Sr. Drug Safety Specialist

Primarily responsible for all activities related to the Global Pharmacovigilance (GPV) Central Safety Unit (CSU) processing of Individual Case Safety Report (ICSR) information from all sources—including post-marketing, clinical trials, and published literature. Additionally, as a more advanced case processor, responsible for activities that support training, compliance, regulation changes, and the shaping of process improvements.

Essential Responsibilities

• Receive, triage and process adverse events and medical device reports from all sources—including post-marketing, clinical trials, and published literature.
• Perform initial assessment of seriousness, expectedness, causality, and reportability in accordance with GPV processes and global regulatory requirements and guidelines.
• Perform data entry and quality review of adverse event reports into the global safety database, including accurate coding of MedDRA terms and preparation of case narratives.
• Identify missing or discrepant information and perform active case follow-up via verbal or written contact.
• Review expedited reports for submission to regulatory authorities and ethics committees.
• Serve as pharmacovigilance liaison and resource to internal and external groups (e.g., Regulatory Affairs, Medical Affairs, Quality Assurance, clinical development teams, CROs, etc.).
• Perform reconciliations between clinical, quality and PV databases.
• Support safety physicians in handling issues related to both clinical and post-marketing safety, as needed.
• Support preparation and submission of aggregate reports—including PSURs, DSURs, and US Periodic Reports, as needed.
• Serve as pharmacovigilance resource and subject‑matter expert during inspections and audits.
• Vendor oversight as needed, collaborating with external project leaders and teams to develop solutions, provide appropriate training, and monitor quality.
• Provide oversight of clinical trials, requesting study configurations and developing study‑specific job aids, as needed.
• Oversee workflow management and case prioritization to maintain compliance with regulatory timelines.
• Provide Compliance group with root cause analysis and CAPA for late submissions.
• Troubleshoot questions and issues with team, including database functionality, case processing conventions, and report submission failures; provide guidance based on experience and Data Handling Conventions.
• Assist with writing and updating of SOPs and other guidance documents, in response to process improvements or changing regulations.
• Participate in database projects and user acceptance testing, as needed, providing insight from business / case processing perspective.

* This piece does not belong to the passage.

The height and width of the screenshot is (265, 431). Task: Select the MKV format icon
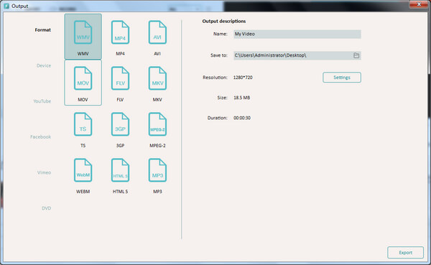pos(157,78)
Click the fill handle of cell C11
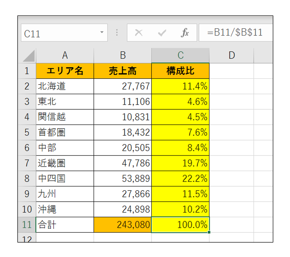 coord(209,232)
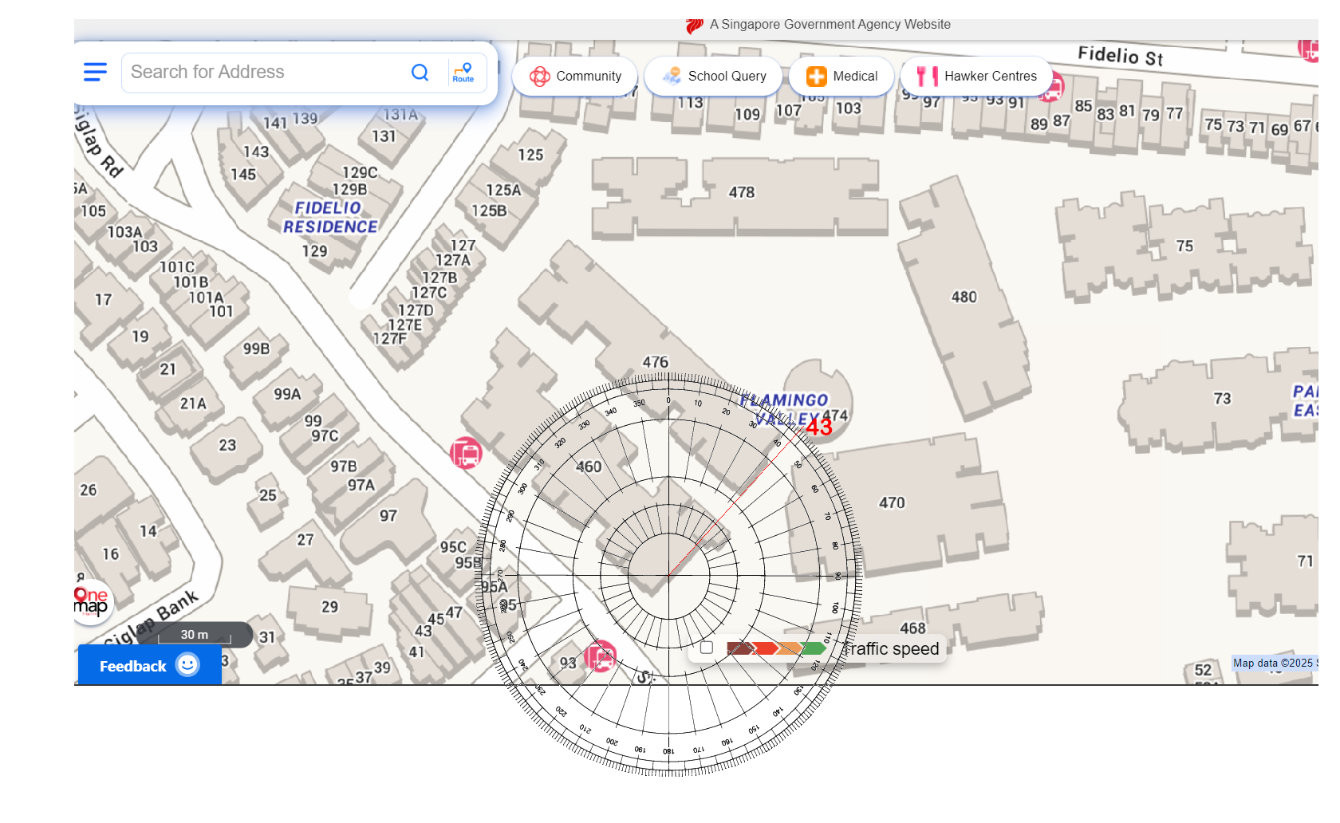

Qualifications / Requirements

• Extensive years in pharmaceutical/biotechnology industry with experience in Pharmacovigilance, including clinical trials and post-marketing.
• Proficient in all aspects of case processing, including case assessment (seriousness, expectedness, reportability), narrative writing, MedDRA coding, quality review, expedited report review and scheduling, and follow-up with reporters.
• Strong understanding of Safety Database functionality and business workflow to be able to perform root cause analyses and troubleshoot.
• Confidence in decision-making, taking into consideration data handling conventions, but also industry expectations and regulations.
• Strong working knowledge of US/EU/AP/LA regulations and ICH guidelines.
• Demonstrated ability to train and coach PV personnel.
• Demonstrated ability to manage own workload, prioritize, plan and organize assignments and work within strict timelines.
• Understanding of Microsoft Office applications, specifically Excel and Word.

Desired Characteristics

• Healthcare professionals with clinical experience preferred.
• Experience with Argus preferred.
• Demonstrated initiative, teamwork, and accountability.
• Demonstrated ability to manage and independently drive projects to completion, in addition to overseeing day‑to‑day case processing needs.